The default value of encoding_parameters is "3 7 10".
== Introducer state ==
The Introducer node maintains some different state than regular client
nodes.
introducer.furl : This is generated the first time the introducer node is
started, and used again on subsequent runs, to give the introduction service
a persistent long-term identity. This file should be published and copied
into new client nodes before they are started for the first time.
introducer.port : this serves exactly the same purpose as 'client.port', but
has a different name to make it clear what kind of node is being run.
introducer.tac : this file is like client.tac but defines an
introducer node instead of a client node.
== Other files ==
logs/ : Each Tahoe node creates a directory to hold the log messages produced
as the node runs. These logfiles are created and rotated by the "twistd"

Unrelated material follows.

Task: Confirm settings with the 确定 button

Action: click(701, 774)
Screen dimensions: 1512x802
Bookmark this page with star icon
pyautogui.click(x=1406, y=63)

daemonization program, so logs/twistd.log will contain the most recent
messages, logs/twistd.log.1 will contain the previous ones, logs/twistd.log.2
will be older still, and so on. twistd rotates logfiles after they grow
beyond 1MB in size. If the space consumed by logfiles becomes troublesome,
they should be pruned: a cron job to delete all files that were created more
than a month ago in this logs/ directory should be sufficient.
my_nodeid : this is written by all nodes after startup, and contains a
base32-encoded (i.e. human-readable) NodeID that identifies this specific
node. This NodeID is the same string that gets displayed on the web page (in
the "which peers am I connected to" list), and the shortened form (the first
characters) is recorded in various log messages.